Adding that this should work for variables as well since they haven't been mentioned within this issue yet. I landed on this issue when I wasn't allowed to strongly type the SiteProperties that I'm reusing between function and function slot:
Desired - type checking:
var functionProperties SiteProperties = {
serverFarmId: appServicePlan.id
httpsOnly: true
siteConfig: {
webSocketsEnabled: false
use32BitWorkerProcess: false
}
}
resource functionApp 'Microsoft.Web/sites@2021-03-01' = {
name: functionAppName
location: targetResourceGroup
kind: 'functionapp'
identity: {
type: 'SystemAssigned'
}
properties: functionProperties
}
resource functionAppSlot 'Microsoft.Web/sites/slots@2021-03-01' = {
parent: functionApp
name: functionAppSlotName
location: targetResourceGroup
kind: 'functionapp'
identity: {
type: 'SystemAssigned'
}
properties: functionProperties
}Actual - no type checking 😢
var functionProperties = {
serverFarmId: appServicePlan.id
httpsOnly: true
siteConfig: {
webSocketsEnabled: false
use32BitWorkerProcess: false
}
}
resource functionApp 'Microsoft.Web/sites@2021-03-01' = {
name: functionAppName
location: targetResourceGroup
kind: 'functionapp'
identity: {
type: 'SystemAssigned'
}
properties: functionProperties
}
resource functionAppSlot 'Microsoft.Web/sites/slots@2021-03-01' = {
parent: functionApp
name: functionAppSlotName
location: targetResourceGroup
kind: 'functionapp'
identity: {
type: 'SystemAssigned'
}
properties: functionProperties
}
Adding some notes from #6624
I like the simplicity of referring to the types using the symbolic name.

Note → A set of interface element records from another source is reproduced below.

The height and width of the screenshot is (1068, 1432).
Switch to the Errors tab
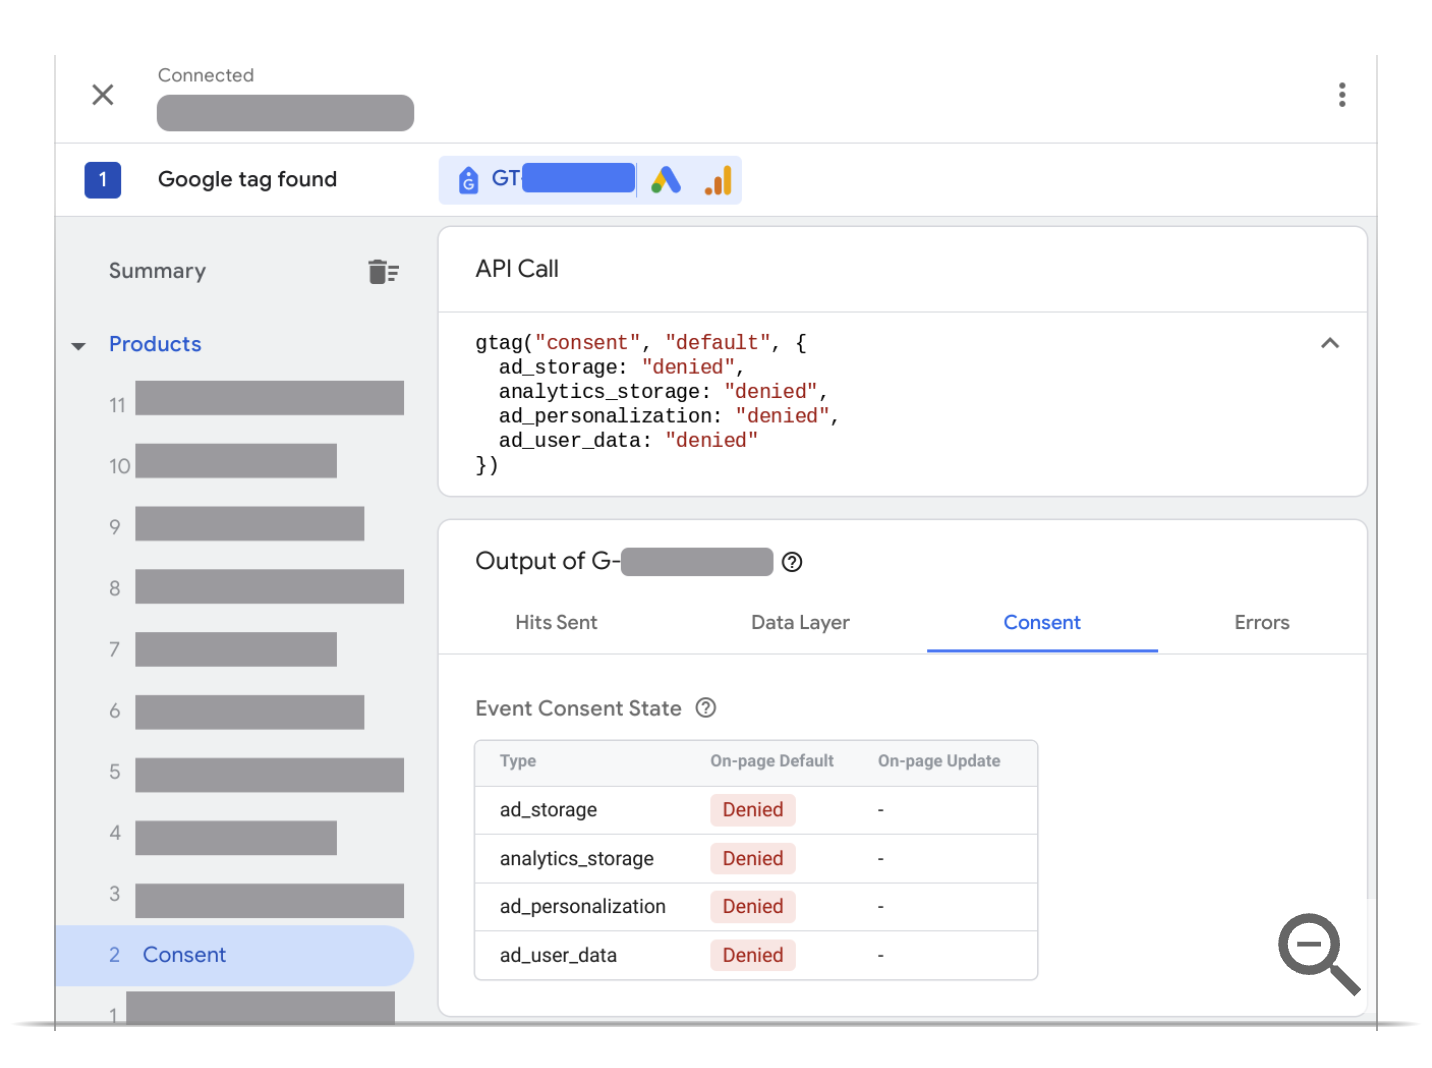point(1261,622)
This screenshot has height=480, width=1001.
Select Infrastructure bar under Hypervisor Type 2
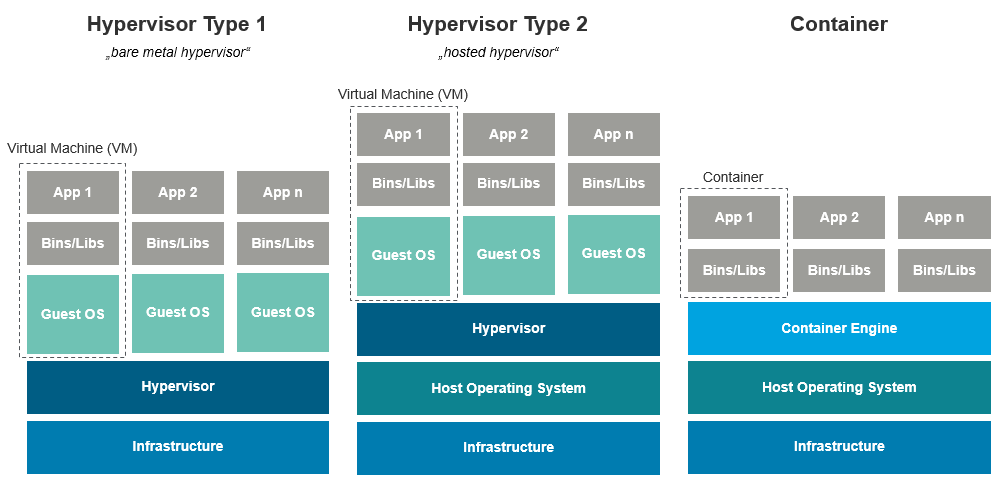click(x=508, y=447)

I like typeof rather than 'type' or 'of type' and I like referencing the symbolic names of defined resources. This should allow types to propagate up from modules.
In addition to the coding experience, where ever possible the bicep build command should implement what it can in the ARM template - description, validations, enums and ranges are what I would expect.

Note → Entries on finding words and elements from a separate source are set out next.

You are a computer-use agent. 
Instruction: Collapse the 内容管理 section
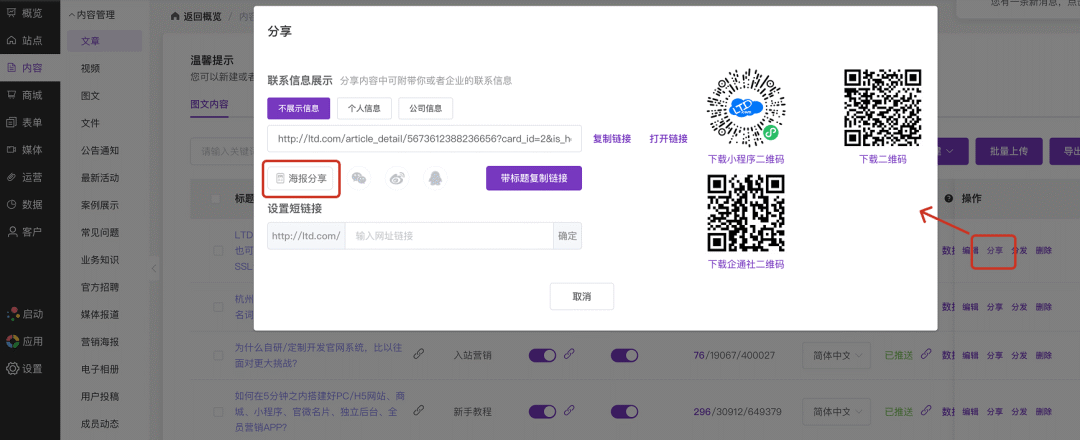93,15
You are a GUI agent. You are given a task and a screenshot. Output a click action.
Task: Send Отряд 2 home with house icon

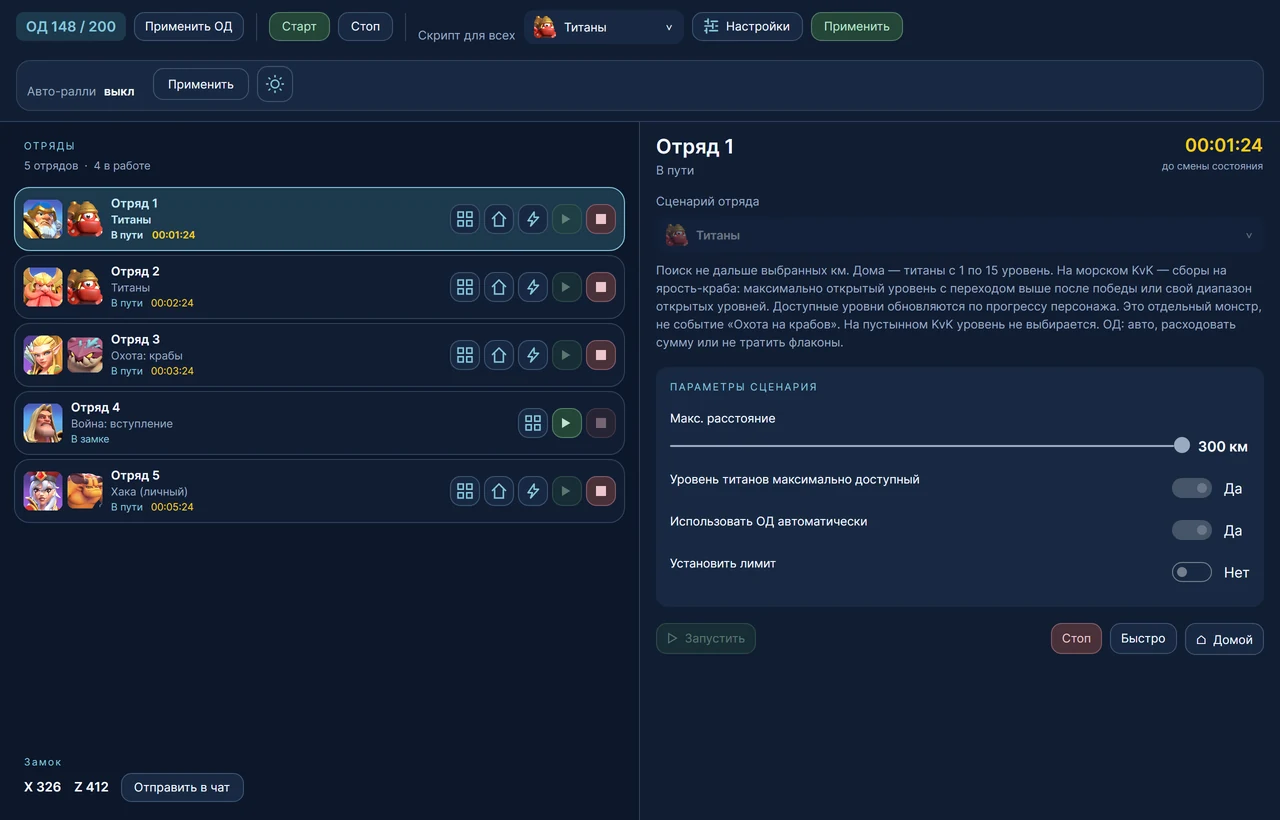499,287
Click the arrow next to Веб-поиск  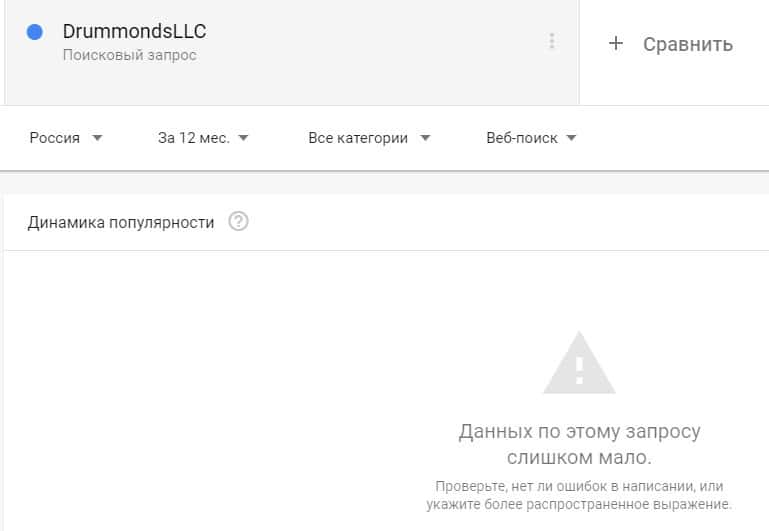coord(571,138)
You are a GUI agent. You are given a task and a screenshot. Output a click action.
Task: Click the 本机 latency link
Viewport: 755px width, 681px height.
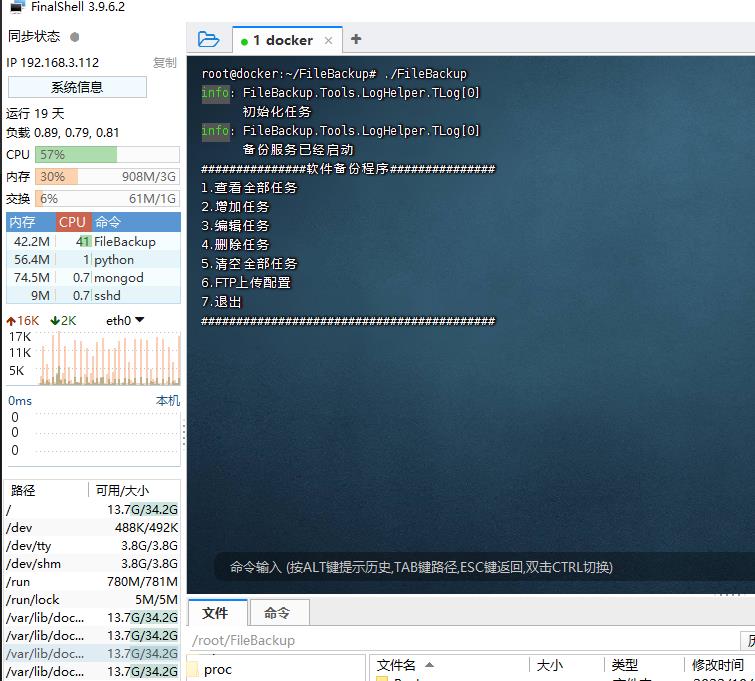pyautogui.click(x=168, y=400)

param storageAcctName string
param azRegion string
param skuName string typeof objStorAcct.skuName.name = 'Standard_LRS'
param accessTier string typeof objStorAcct.properties.accessTier = 'Hot'
param kind string typeof objStorAcct.kind = 'StorageV2'
resource objStorAcct 'Microsoft.Storage/storageAccounts@2021-01-01' = {
name: storageAcctName
location: azRegion
properties: {
accessTier: accessTier
}
sku: {
name: skuName
}
kind: kind
}I'd like to throw in the possibility of using a type decorator, which might be easier to parse, although it makes the code larger
@type(objStorAcct.skuName.name)
param skuName string = 'Standard_LRS'
@type(objStorAcct.properties.accessTier )
param accessTier string = 'Hot'
@type(objStorAcct.kind )
param kind string = 'StorageV2'Vars and objects are key to this - build-up of objects is getting pretty common in Bicep files, although its going to get complicated:
param storageAcctName string
param azRegion string
param skuName string typeof objStorAcct.skuName.name = 'Standard_LRS'
param accessTier string typeof objStorAcct.properties.accessTier = 'Hot'
param kind string typeof objStorAcct.kind = 'StorageV2'
//var with nested types. The accessTier property would have to validate the accessTier param
var props typeof objStorAcct.properties = {
accessTier: accessTier
}
resource objStorAcct 'Microsoft.Storage/storageAccounts@2021-01-01' = {
name: storageAcctName
location: azRegion
properties: props
sku: {
name: skuName
}
kind: kind
}I think global types would be helpful:
param azRegion string typeof azure.regionFinally, I think auto types might be hard to understand and @Schema decorator kind of defeats the purpose.
I like the idea of auto but I think the string typeof xxx is far from being useful. What is wrong with extending the types instead. The annotation for allowed values can be replaced with the concept of typing and support of enumerations.
The only case would be the use of typeof which can be a build-in function to resolve the type from string or literal specification of the type:
typeof(objStorAcct.properties)
or
typeof('Microsoft.Storage/storageAccounts@2021-01-01#xxx')
Hi, is there any progress or decisions/design regarding this topic. It would be a gamechanger to have this implemented.
We are definitely going to implement something to enable strong typing -- both completely custom and with the ability to reference subschemas from resource types (or possibly elsewhere) through a typeof kind of functionality.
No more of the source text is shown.